[Activity] In the entries that follow, the line with "This screenshot has width=459, height=367." opens the range and the line with "Task: Open the 长度 filter dropdown" closes it; repeat that range exactly, both lines included.

──────────────────────────────

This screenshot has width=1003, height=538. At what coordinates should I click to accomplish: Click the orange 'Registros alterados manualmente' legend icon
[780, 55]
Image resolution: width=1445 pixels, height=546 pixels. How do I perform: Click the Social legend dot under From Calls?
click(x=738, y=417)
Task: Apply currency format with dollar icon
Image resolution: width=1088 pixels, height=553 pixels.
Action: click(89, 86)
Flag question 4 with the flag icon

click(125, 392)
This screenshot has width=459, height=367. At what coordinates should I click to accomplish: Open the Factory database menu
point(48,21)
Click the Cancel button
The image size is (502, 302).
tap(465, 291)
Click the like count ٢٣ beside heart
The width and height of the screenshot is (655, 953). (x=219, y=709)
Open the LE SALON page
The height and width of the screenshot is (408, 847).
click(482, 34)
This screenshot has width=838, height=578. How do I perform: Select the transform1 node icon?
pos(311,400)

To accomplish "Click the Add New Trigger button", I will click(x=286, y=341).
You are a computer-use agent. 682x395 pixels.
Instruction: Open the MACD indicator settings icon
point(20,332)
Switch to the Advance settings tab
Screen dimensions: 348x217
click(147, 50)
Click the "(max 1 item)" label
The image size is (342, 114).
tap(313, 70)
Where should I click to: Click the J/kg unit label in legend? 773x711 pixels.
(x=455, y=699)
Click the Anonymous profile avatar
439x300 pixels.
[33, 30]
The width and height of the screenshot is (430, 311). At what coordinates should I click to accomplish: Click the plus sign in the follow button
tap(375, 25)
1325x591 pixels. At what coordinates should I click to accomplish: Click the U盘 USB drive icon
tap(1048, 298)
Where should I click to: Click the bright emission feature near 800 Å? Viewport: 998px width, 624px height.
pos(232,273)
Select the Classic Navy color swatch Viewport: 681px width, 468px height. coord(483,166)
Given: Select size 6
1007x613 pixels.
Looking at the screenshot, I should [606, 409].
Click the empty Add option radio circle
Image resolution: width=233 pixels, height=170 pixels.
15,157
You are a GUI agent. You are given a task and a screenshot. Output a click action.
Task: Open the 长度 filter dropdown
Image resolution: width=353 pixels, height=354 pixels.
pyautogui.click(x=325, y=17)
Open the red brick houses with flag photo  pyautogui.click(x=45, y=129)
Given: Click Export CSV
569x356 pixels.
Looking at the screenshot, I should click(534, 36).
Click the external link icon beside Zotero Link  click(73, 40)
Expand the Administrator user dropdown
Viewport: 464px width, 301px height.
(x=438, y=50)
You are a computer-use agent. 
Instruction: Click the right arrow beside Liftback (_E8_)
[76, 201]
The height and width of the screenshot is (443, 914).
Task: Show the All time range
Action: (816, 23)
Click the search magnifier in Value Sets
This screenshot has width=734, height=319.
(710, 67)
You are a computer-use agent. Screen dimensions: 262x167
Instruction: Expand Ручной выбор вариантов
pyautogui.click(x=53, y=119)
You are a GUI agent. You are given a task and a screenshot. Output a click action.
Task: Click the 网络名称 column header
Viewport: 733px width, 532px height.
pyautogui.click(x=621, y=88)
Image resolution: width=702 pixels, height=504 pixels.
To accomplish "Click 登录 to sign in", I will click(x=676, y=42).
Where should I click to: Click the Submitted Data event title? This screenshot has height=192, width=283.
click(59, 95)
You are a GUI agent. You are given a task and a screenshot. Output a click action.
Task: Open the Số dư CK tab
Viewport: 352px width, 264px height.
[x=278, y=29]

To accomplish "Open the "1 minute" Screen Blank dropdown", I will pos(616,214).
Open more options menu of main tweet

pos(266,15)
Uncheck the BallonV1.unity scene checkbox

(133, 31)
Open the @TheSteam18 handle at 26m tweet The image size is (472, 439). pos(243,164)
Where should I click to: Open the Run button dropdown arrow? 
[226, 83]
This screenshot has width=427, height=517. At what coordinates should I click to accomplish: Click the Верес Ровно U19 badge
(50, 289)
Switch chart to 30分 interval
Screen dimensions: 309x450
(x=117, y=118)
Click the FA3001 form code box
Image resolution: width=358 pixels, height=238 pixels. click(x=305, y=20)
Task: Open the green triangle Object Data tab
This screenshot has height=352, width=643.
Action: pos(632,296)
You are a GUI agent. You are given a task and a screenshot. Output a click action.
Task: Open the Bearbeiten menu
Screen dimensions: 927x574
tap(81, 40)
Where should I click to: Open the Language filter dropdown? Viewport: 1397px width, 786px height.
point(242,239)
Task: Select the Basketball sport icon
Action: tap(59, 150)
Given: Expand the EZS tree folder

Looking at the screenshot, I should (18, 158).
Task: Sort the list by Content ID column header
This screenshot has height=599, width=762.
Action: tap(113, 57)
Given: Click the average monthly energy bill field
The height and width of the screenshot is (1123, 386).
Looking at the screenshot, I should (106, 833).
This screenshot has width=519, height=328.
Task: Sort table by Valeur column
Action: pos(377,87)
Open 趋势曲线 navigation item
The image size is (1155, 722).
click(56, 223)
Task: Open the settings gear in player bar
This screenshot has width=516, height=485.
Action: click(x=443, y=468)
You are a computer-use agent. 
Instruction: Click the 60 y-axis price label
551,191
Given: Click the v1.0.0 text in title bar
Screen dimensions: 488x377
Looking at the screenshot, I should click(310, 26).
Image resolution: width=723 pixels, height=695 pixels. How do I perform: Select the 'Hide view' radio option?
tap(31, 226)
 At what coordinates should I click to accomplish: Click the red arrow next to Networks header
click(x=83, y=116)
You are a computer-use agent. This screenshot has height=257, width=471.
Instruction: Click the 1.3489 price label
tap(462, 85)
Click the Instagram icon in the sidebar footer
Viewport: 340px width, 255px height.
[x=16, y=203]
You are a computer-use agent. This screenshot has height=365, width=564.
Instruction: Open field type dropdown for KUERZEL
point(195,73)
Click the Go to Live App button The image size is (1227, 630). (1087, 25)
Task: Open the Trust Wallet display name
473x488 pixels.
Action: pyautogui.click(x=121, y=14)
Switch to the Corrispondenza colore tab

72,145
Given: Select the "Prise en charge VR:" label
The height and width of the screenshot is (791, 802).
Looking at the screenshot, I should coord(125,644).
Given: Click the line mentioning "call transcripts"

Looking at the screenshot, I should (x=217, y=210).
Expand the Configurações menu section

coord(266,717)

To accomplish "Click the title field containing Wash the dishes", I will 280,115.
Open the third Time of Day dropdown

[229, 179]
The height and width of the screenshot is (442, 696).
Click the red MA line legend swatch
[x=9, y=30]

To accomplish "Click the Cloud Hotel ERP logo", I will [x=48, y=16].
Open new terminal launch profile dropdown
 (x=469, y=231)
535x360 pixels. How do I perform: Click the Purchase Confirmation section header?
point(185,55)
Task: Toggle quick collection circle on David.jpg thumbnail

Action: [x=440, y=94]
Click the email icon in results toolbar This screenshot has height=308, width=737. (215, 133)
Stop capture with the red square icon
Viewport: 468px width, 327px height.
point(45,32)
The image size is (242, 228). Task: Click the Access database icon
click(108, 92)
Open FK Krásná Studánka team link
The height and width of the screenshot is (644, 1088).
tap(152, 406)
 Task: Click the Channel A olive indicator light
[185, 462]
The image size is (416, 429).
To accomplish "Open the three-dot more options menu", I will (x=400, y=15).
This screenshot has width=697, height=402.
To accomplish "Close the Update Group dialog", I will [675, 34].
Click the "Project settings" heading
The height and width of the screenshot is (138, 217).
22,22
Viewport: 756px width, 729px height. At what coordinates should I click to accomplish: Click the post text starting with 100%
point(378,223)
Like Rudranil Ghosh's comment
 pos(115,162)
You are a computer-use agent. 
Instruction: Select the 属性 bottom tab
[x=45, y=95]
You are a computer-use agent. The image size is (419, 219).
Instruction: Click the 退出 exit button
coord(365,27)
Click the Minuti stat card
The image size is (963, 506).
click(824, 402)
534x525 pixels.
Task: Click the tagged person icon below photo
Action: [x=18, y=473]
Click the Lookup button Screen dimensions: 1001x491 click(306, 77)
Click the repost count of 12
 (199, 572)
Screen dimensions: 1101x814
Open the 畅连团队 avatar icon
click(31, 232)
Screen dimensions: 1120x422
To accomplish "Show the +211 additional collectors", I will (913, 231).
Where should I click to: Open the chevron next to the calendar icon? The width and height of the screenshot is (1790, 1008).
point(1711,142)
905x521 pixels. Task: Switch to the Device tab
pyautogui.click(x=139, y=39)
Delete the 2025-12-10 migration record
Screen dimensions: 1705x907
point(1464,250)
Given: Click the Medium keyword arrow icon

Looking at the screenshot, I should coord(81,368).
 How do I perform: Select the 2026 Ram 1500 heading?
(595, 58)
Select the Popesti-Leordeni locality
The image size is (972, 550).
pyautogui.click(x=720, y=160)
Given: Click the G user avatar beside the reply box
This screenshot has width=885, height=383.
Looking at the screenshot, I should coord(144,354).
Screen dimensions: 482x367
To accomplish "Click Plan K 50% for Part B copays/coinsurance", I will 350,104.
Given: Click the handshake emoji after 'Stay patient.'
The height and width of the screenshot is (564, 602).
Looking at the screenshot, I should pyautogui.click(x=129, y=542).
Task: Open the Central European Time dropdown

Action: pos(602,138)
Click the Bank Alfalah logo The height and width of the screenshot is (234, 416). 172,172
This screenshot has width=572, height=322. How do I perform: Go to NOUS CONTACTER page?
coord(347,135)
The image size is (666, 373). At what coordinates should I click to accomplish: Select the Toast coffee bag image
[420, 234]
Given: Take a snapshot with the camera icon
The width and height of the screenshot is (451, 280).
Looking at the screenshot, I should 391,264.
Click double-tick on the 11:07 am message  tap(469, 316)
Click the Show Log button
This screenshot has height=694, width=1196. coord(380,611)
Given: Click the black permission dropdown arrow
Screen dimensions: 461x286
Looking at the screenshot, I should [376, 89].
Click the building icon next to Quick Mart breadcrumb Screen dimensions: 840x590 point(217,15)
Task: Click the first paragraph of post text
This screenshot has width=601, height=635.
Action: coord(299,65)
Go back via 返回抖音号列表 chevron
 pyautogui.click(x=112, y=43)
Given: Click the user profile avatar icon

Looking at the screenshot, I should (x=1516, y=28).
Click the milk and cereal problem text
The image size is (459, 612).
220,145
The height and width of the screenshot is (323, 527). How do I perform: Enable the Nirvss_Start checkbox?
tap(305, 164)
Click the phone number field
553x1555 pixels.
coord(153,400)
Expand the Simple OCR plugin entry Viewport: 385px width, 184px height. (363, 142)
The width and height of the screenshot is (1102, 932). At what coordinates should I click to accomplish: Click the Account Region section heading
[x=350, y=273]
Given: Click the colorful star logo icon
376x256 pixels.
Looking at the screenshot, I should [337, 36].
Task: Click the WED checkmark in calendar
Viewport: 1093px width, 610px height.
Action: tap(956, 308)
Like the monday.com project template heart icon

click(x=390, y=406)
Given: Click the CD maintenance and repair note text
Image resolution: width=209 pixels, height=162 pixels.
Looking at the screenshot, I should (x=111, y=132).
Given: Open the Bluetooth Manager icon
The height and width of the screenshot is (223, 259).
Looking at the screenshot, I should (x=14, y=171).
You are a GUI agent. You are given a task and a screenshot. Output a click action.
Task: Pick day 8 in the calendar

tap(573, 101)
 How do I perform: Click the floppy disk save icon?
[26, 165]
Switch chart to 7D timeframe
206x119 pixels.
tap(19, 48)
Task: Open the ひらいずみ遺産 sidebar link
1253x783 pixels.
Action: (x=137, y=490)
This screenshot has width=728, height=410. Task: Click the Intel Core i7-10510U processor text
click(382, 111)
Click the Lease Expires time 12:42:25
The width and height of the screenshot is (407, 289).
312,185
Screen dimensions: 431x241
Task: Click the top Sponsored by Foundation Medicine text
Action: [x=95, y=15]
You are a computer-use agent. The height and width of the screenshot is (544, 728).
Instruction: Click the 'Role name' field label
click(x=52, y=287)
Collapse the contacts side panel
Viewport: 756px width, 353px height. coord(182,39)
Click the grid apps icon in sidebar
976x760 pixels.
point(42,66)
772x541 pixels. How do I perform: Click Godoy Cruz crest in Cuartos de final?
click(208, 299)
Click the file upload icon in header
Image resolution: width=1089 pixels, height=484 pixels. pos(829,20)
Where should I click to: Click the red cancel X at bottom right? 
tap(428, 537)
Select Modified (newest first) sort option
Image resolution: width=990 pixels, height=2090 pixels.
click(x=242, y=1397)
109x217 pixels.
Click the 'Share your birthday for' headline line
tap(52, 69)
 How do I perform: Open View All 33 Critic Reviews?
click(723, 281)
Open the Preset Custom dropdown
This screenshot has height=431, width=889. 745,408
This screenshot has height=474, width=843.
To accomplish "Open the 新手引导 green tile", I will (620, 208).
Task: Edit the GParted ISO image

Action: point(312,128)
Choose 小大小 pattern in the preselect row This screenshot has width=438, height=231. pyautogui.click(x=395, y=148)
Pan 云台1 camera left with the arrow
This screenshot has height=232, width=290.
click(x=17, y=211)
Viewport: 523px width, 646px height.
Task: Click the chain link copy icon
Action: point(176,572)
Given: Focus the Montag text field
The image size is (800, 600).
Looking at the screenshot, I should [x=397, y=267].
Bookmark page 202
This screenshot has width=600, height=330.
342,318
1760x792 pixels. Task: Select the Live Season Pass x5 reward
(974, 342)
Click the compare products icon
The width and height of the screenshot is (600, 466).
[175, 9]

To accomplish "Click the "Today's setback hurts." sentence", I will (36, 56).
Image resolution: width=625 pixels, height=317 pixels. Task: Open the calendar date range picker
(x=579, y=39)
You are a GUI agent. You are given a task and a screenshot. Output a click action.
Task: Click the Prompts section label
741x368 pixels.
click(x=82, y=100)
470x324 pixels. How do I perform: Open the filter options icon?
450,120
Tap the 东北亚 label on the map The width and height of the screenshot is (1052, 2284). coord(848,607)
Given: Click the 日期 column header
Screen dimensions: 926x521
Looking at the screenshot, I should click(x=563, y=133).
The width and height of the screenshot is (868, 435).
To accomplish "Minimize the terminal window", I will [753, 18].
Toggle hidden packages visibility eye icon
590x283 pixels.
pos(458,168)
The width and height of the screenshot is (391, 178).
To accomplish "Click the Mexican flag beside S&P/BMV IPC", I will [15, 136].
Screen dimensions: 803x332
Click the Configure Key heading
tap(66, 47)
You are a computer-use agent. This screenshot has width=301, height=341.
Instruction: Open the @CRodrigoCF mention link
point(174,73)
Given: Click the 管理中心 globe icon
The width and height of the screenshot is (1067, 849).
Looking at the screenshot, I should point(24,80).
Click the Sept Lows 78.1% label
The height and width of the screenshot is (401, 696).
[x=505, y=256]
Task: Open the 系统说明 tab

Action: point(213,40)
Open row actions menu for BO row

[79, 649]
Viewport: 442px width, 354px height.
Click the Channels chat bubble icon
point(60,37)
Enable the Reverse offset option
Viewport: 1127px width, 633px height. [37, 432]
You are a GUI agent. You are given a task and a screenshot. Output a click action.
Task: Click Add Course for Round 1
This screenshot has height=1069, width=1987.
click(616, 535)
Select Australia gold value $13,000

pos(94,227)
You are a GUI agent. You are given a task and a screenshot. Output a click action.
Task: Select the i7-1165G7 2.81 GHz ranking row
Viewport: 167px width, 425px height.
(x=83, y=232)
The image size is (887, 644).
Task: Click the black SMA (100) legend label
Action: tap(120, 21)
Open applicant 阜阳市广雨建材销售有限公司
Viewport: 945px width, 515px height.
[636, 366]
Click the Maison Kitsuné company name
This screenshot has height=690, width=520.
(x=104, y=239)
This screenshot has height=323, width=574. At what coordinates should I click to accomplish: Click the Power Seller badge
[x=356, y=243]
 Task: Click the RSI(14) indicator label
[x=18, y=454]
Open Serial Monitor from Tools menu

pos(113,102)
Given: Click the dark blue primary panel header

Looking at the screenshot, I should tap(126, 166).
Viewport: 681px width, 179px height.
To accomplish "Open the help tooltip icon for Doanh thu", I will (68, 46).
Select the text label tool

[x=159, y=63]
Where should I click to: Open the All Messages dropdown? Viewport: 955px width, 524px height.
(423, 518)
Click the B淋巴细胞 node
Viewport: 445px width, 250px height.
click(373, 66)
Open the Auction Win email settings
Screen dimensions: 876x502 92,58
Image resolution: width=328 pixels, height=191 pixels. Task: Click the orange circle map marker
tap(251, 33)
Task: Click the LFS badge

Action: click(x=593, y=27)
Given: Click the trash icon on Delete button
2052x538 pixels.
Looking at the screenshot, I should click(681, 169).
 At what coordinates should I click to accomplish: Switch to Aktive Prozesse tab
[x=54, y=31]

──────────────────────────────

[Solution to this problem]
This screenshot has width=459, height=367. At what coordinates should I click to accomplish: Open the Factory database menu
point(48,21)
Click the Cancel button
The image size is (502, 302).
tap(465, 291)
Click the like count ٢٣ beside heart
The width and height of the screenshot is (655, 953). (x=219, y=709)
Open the LE SALON page
The height and width of the screenshot is (408, 847).
click(482, 34)
This screenshot has width=838, height=578. How do I perform: Select the transform1 node icon?
pos(311,400)

To accomplish "Click the Add New Trigger button", I will click(x=286, y=341).
You are a computer-use agent. 682x395 pixels.
Instruction: Open the MACD indicator settings icon
point(20,332)
Switch to the Advance settings tab
Screen dimensions: 348x217
click(147, 50)
Click the "(max 1 item)" label
The image size is (342, 114).
tap(313, 70)
Where should I click to: Click the J/kg unit label in legend? 773x711 pixels.
(x=455, y=699)
Click the Anonymous profile avatar
439x300 pixels.
[33, 30]
The width and height of the screenshot is (430, 311). At what coordinates should I click to accomplish: Click the plus sign in the follow button
tap(375, 25)
1325x591 pixels. At what coordinates should I click to accomplish: Click the U盘 USB drive icon
tap(1048, 298)
Where should I click to: Click the bright emission feature near 800 Å? Viewport: 998px width, 624px height.
pos(232,273)
Select the Classic Navy color swatch Viewport: 681px width, 468px height. coord(483,166)
Given: Select size 6
1007x613 pixels.
Looking at the screenshot, I should [606, 409].
Click the empty Add option radio circle
Image resolution: width=233 pixels, height=170 pixels.
15,157
You are a GUI agent. You are given a task and a screenshot. Output a click action.
Task: Open the 长度 filter dropdown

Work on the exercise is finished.